TESTO ESTRATTO
╔══
Oggi è l’8 marzo. E che cosa festeggiate? Trentuno donne morte ammazzate in sessantassette giorni. Questa è un’emergenza. Che sicuramente dice di una certa forma di maschilismo contemporaneo alle prese con un impossibile, quello di avere una donna che sia tutto, che faccia tutto: la madre, la moglie, l’amante (e “di qualità”), la donna in carriera, la casalinga, la regina, la serva, l’oggetto prezioso da presentare in società, il materasso delle botte. Ma questa è una lettura piuttosto superficiale, che non pone la questione nei termini giusti e, dunque, resta infeconda. Continuare a trattare la violenza sulla donna solo sul versante della condanna dell’uomo-carnefice non porta da nessuna parte. In fondo la donna quell’uomo devastante se lo sceglie, e se lo tiene. E perché?
Il punto di partenza è interrogarsi sulle peculiarità di legami cui entrambi i partner partecipano a tutti gli effetti come soggetti, l’uno con la violenza, l’altra con la sottomissione. Come dire, ognuno fa il suo, ed è solo prendendo atto di questo che una donna si può salvare. Dire no è possibile. Ma il problema è la perversione di cui queste relazioni sono intrise, e in cui l’amore si fonde con il dolore. L’erotizzazione della sofferenza, l’inebriante circolo vizioso in cui episodi di violenza si alternano a momenti di assoluto idillio sentimentale e sessuale, quando i due – come si dice – “fanno pace”. L’uomo torna seduttivo come un tempo, la copre di regali, le dice che lei è tutto per lui, che lei è speciale. La donna gode di questo attimo (che può durare giorni, mesi, come pochi minuti) in cui la sua domanda d’amore senza limite ottiene la risposta desiderata. E così giura che gli darà tutto, sarà proprio come lui vuole, non lo farà arrabbiare mai più. Lei è l’unica che lo capisce, e con il suo sacrificio lo farà cambiare.
╚══
ESTRATTO DEI DATI
╔══
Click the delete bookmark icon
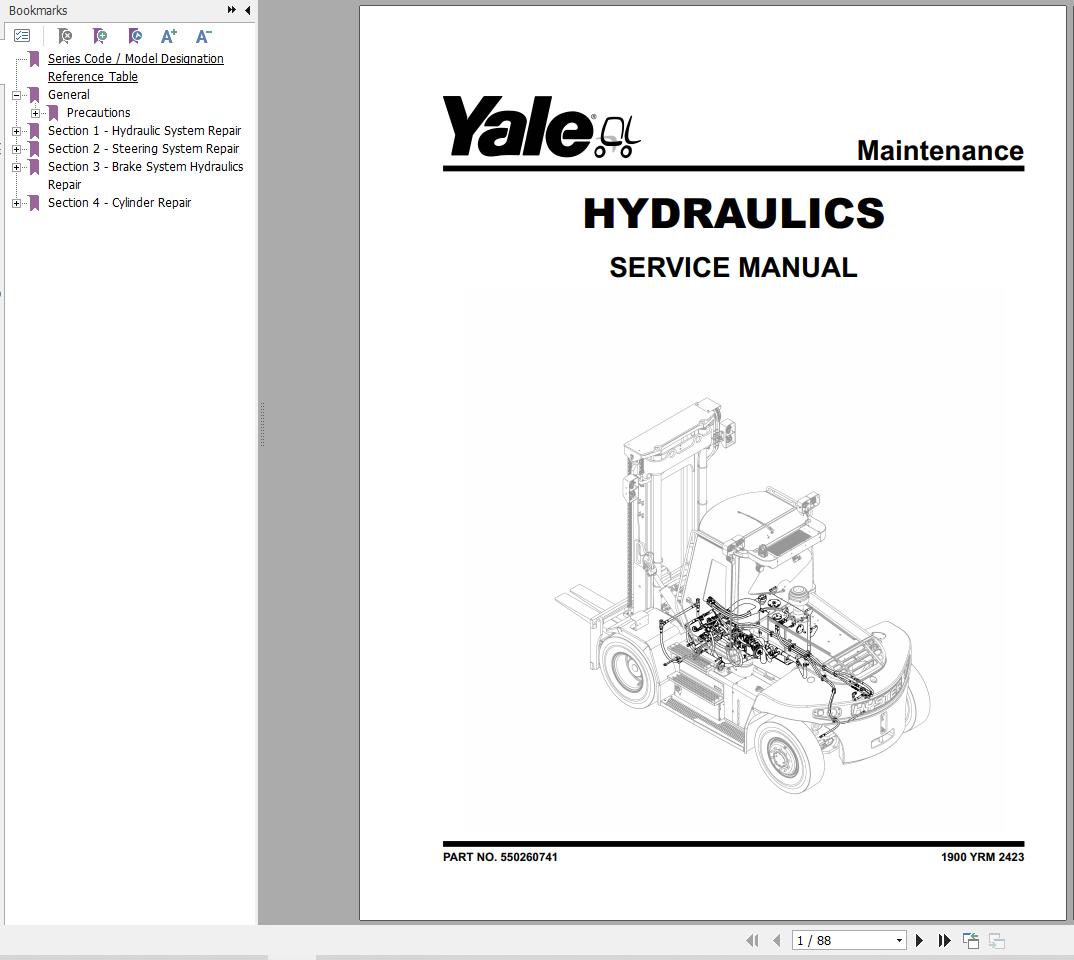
╚══
CONSEGNE
[1] Secondo il testo sull’8 marzo, quante donne sono state uccise in sessantassette giorni?
[2] Restituisci senza modifiche il passo del testo sull’8 marzo che parte dalle parole "Oggi è l’8 marzo." e si ferma dopo le parole "tiene. E perché?".
Il materiale riportato sopra proviene da una fonte diversa rispetto al testo.

SOLUZIONI
[1] Trentuno.

[2]
Oggi è l’8 marzo. E che cosa festeggiate? Trentuno donne morte ammazzate in sessantassette giorni. Questa è un’emergenza. Che sicuramente dice di una certa forma di maschilismo contemporaneo alle prese con un impossibile, quello di avere una donna che sia tutto, che faccia tutto: la madre, la moglie, l’amante (e “di qualità”), la donna in carriera, la casalinga, la regina, la serva, l’oggetto prezioso da presentare in società, il materasso delle botte. Ma questa è una lettura piuttosto superficiale, che non pone la questione nei termini giusti e, dunque, resta infeconda. Continuare a trattare la violenza sulla donna solo sul versante della condanna dell’uomo-carnefice non porta da nessuna parte. In fondo la donna quell’uomo devastante se lo sceglie, e se lo tiene. E perché?